Could you restate the data below word for word, without its pictures?

────────────────

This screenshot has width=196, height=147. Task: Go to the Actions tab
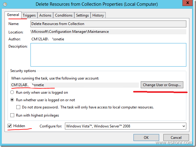[45, 15]
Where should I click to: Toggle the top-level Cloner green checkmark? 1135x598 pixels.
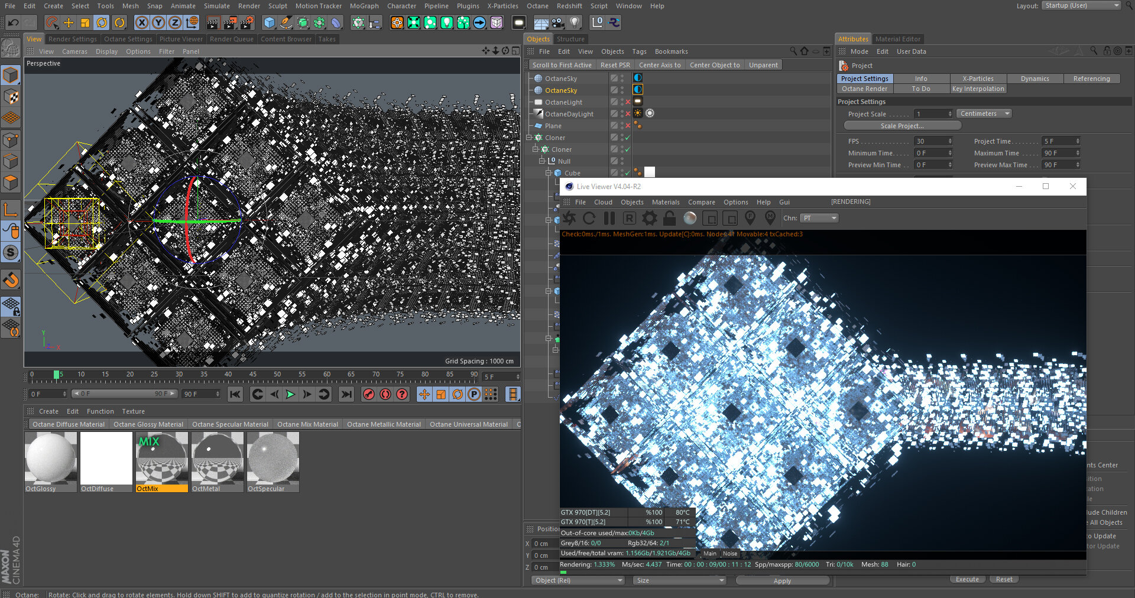pyautogui.click(x=628, y=138)
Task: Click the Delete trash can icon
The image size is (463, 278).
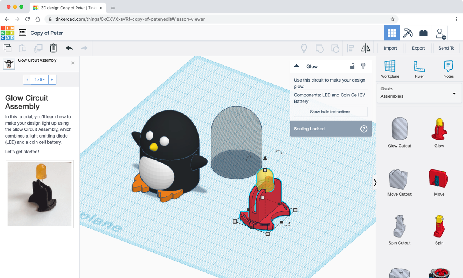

────────────────

Solution for this exercise —
This screenshot has width=196, height=147. Task: Go to the Actions tab
[45, 15]
Where should I click to: Toggle the top-level Cloner green checkmark? 1135x598 pixels.
pyautogui.click(x=628, y=138)
Task: Click the Delete trash can icon
The image size is (463, 278).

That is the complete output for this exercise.